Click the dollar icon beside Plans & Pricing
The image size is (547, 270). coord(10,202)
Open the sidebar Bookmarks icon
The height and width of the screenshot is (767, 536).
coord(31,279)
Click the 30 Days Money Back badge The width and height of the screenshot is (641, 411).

---

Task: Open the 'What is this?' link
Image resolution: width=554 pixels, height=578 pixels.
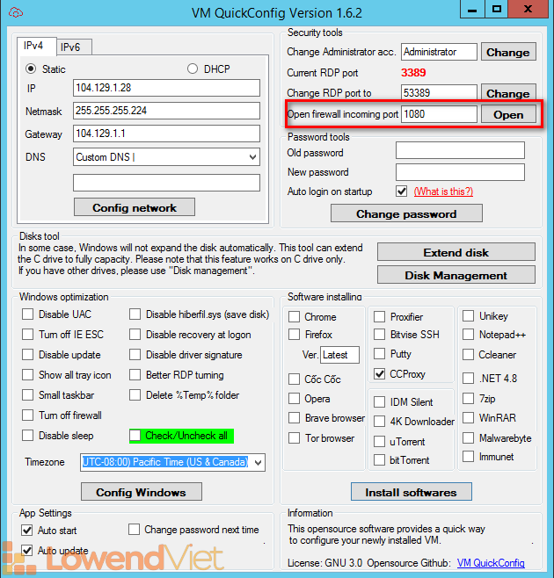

- Goal
Format the lines from the one containing "Open the sidebar Bookmarks icon" through the one containing "Click the 30", inclusive, as a JSON list of strings with one string per line, omitting any blank lines.

- Final answer
[
  "Open the sidebar Bookmarks icon",
  "The height and width of the screenshot is (767, 536).",
  "coord(31,279)",
  "Click the 30 Days Money Back badge The width and height of the screenshot is (641, 411)."
]